[EXERCISE INPUT — start]
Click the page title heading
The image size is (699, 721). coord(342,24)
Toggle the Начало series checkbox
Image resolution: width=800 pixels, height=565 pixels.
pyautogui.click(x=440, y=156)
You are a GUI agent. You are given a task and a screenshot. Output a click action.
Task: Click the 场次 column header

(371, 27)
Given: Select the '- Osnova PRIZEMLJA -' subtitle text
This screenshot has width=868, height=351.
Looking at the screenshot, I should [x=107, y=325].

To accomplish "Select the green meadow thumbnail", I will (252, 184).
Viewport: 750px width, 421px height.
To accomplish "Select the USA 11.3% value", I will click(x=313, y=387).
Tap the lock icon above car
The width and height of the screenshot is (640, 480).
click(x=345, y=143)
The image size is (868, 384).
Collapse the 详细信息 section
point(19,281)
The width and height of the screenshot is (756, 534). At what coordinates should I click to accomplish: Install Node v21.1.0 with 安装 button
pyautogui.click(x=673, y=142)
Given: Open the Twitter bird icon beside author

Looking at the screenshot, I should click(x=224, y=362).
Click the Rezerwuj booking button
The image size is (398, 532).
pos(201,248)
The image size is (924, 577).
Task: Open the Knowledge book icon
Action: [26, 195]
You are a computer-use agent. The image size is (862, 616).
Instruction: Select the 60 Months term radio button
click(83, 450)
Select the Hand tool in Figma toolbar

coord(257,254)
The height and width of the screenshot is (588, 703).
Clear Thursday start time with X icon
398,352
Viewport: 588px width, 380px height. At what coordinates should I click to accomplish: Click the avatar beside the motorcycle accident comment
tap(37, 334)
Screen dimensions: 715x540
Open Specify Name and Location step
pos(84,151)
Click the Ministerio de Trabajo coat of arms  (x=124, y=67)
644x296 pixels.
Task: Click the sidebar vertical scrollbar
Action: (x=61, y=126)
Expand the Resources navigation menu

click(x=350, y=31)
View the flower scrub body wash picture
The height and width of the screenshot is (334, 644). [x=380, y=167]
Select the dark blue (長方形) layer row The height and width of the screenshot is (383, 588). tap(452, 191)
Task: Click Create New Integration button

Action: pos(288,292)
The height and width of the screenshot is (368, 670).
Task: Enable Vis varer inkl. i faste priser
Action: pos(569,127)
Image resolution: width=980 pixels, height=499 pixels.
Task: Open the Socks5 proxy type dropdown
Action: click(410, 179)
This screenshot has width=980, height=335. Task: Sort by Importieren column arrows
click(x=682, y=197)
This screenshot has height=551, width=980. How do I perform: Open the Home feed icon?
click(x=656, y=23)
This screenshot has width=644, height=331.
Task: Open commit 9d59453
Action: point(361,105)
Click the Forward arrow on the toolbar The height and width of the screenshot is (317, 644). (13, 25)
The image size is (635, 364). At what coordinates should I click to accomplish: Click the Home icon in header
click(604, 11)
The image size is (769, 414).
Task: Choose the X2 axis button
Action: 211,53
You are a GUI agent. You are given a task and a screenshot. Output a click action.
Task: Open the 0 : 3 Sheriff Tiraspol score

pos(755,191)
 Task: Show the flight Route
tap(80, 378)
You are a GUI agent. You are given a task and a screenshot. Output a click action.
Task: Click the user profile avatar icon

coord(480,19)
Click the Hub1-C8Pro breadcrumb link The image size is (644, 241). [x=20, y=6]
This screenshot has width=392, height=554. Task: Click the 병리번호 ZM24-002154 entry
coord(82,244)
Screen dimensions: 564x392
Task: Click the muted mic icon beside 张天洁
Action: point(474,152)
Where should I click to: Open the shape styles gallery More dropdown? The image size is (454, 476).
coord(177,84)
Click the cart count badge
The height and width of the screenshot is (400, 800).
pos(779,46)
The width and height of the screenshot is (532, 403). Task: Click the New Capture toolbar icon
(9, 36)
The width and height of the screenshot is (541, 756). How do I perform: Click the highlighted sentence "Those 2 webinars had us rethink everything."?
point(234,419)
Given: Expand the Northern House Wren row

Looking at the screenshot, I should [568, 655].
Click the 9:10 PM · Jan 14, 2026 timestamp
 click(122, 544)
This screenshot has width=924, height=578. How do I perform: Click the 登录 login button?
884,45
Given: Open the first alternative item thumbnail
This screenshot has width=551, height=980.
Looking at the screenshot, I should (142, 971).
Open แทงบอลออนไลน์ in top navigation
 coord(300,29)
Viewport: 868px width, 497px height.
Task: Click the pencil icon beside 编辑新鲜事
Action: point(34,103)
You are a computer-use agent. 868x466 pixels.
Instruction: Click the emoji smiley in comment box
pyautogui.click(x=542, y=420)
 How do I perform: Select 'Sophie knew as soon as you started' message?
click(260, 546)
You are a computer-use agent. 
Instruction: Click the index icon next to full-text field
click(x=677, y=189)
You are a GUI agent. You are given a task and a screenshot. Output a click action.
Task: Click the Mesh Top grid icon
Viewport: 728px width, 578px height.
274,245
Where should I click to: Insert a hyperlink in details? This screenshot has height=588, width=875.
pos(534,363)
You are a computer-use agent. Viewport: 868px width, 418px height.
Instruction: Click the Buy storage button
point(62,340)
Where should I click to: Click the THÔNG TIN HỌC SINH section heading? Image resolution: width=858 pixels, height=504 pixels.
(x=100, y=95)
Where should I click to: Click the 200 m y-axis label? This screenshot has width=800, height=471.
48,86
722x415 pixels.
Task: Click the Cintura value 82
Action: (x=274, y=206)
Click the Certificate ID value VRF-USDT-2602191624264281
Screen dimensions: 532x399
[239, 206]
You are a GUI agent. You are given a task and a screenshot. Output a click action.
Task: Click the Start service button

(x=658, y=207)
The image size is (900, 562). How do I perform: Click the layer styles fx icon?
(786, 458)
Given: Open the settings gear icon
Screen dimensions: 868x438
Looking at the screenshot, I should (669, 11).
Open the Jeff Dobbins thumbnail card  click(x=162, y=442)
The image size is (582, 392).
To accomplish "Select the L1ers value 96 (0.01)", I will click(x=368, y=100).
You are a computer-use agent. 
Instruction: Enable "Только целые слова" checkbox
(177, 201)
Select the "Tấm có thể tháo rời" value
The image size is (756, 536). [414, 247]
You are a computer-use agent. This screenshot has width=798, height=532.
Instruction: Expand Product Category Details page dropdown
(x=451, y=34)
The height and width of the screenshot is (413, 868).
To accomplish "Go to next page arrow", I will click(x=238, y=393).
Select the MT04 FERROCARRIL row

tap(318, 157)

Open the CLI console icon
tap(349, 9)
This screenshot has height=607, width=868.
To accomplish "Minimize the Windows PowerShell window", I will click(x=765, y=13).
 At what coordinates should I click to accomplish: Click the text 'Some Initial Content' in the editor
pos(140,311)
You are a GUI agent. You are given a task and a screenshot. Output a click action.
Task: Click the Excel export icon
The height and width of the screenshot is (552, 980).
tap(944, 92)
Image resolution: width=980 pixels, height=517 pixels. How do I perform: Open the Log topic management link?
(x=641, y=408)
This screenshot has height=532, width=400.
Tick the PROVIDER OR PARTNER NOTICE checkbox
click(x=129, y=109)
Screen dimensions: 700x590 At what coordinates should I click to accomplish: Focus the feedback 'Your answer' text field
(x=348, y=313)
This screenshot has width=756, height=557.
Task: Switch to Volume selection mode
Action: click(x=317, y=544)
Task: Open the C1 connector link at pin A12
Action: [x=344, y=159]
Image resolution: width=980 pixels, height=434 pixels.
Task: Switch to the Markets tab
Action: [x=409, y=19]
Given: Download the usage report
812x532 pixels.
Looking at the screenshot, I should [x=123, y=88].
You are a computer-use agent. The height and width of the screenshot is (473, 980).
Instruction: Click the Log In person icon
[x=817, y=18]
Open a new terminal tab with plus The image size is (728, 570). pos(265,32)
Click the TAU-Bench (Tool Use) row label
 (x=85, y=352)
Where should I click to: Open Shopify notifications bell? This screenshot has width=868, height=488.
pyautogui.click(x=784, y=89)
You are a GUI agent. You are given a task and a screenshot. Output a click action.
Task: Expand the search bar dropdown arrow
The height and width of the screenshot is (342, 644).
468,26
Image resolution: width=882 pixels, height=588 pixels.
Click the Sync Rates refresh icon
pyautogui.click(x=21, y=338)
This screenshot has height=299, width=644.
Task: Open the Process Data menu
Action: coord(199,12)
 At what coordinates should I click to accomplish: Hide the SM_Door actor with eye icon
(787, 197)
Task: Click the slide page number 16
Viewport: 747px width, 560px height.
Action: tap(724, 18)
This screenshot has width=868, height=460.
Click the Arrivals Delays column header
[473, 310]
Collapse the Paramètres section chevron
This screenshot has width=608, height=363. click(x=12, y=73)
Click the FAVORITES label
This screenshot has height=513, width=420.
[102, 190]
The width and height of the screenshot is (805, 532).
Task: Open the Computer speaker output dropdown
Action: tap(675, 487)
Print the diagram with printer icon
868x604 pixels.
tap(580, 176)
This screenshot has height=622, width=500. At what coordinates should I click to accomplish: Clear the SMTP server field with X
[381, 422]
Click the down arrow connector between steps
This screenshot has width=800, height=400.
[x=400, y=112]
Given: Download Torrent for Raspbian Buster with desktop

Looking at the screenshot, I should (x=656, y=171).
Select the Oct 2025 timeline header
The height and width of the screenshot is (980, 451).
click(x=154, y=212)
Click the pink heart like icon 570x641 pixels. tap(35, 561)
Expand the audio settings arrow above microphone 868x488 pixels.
[EXERCISE INPUT — finish]
PROMPT >>
Filter the entries down to the lines that hold "settings". Copy those lines.

ANSWER SECTION >>
Given: Open the settings gear icon
Expand the audio settings arrow above microphone 868x488 pixels.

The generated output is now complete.